#### Task:
Copy each line of the entries below that contains the string "computer".

BEGIN Data provided

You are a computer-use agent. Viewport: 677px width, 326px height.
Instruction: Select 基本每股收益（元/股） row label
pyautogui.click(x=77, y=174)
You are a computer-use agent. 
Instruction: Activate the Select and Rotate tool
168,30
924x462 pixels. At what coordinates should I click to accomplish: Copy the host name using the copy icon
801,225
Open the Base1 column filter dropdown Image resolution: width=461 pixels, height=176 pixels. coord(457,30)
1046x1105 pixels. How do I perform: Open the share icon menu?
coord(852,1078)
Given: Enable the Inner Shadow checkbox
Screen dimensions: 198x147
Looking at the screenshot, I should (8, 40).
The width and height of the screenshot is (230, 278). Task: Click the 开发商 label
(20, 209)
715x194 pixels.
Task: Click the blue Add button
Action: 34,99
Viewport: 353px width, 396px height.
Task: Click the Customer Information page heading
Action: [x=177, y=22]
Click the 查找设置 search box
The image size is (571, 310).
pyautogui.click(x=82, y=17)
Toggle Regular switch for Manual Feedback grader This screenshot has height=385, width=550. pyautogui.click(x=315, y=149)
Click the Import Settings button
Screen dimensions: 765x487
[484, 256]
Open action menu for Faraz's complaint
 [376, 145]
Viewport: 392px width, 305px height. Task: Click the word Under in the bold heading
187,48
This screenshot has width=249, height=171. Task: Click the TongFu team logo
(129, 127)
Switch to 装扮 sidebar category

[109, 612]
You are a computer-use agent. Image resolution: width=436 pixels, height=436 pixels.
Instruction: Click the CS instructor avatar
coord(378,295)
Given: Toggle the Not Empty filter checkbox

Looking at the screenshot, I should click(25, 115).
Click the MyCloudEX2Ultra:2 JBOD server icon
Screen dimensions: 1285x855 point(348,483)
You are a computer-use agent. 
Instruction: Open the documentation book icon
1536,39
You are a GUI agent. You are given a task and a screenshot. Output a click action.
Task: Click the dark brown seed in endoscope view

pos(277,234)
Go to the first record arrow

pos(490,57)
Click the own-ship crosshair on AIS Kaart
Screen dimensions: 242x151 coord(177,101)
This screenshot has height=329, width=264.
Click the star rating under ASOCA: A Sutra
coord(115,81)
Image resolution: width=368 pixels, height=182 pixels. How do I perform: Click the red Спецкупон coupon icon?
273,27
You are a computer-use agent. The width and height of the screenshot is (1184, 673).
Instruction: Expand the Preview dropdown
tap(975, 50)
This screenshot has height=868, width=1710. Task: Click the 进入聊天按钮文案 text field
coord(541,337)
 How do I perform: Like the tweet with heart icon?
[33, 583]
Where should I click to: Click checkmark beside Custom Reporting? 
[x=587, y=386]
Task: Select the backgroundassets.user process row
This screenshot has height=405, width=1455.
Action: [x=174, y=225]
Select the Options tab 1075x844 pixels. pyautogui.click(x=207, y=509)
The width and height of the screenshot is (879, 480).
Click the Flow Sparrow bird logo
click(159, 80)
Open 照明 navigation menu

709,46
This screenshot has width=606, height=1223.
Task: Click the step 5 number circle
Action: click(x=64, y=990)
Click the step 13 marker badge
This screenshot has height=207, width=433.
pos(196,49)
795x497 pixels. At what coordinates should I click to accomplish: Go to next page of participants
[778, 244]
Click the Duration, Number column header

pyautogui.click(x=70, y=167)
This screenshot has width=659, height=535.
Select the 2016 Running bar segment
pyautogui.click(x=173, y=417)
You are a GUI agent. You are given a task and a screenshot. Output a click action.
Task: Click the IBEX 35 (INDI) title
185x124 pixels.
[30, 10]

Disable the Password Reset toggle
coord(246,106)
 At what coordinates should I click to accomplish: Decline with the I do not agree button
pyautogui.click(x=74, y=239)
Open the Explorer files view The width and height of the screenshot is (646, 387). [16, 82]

END Data provided

#### Reply to the task:
You are a computer-use agent. Viewport: 677px width, 326px height.
You are a computer-use agent. 
You are a computer-use agent. Image resolution: width=436 pixels, height=436 pixels.
You are a computer-use agent. 
You are a computer-use agent. The width and height of the screenshot is (1184, 673).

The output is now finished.